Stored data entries
=-=-=

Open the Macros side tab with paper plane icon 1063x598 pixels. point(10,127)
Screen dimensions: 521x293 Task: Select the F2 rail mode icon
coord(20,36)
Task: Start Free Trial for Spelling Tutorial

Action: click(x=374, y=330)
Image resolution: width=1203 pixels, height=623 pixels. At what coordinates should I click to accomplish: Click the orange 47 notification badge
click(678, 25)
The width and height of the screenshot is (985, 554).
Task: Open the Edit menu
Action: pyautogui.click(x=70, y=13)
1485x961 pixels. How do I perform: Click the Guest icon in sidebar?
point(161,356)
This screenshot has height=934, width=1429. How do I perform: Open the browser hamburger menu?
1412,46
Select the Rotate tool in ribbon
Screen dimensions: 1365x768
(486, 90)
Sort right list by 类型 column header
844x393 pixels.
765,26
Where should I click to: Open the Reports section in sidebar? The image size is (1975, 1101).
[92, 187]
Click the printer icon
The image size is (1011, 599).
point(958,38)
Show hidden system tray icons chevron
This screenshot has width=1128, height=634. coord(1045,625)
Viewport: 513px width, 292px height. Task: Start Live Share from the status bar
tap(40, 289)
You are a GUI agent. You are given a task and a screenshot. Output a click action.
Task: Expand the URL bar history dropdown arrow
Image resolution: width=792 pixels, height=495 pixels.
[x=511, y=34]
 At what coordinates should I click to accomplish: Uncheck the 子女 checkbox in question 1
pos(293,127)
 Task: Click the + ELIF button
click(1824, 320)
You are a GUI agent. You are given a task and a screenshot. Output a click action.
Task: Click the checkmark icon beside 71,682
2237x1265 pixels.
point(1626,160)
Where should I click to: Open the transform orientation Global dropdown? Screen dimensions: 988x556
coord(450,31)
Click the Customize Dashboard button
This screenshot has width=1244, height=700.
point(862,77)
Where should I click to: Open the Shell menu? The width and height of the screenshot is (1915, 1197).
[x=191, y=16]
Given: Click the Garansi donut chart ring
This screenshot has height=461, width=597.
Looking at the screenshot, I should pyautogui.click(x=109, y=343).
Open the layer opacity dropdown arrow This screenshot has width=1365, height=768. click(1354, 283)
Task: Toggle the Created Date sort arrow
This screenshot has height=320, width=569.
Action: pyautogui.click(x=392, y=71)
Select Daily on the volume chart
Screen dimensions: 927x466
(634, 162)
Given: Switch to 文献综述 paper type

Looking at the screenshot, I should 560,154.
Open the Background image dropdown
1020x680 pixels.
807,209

=-=-=

→ Exercise requirements
Nothing but the lines above from the one containing "2237x1265 pixels." through the one containing "Task: Toggle the Created Date sort arrow" should appear in the answer, each repeated exactly.

→ Reply to the exercise
2237x1265 pixels.
point(1626,160)
Where should I click to: Open the transform orientation Global dropdown? Screen dimensions: 988x556
coord(450,31)
Click the Customize Dashboard button
This screenshot has width=1244, height=700.
point(862,77)
Where should I click to: Open the Shell menu? The width and height of the screenshot is (1915, 1197).
[x=191, y=16]
Given: Click the Garansi donut chart ring
This screenshot has height=461, width=597.
Looking at the screenshot, I should pyautogui.click(x=109, y=343).
Open the layer opacity dropdown arrow This screenshot has width=1365, height=768. click(1354, 283)
Task: Toggle the Created Date sort arrow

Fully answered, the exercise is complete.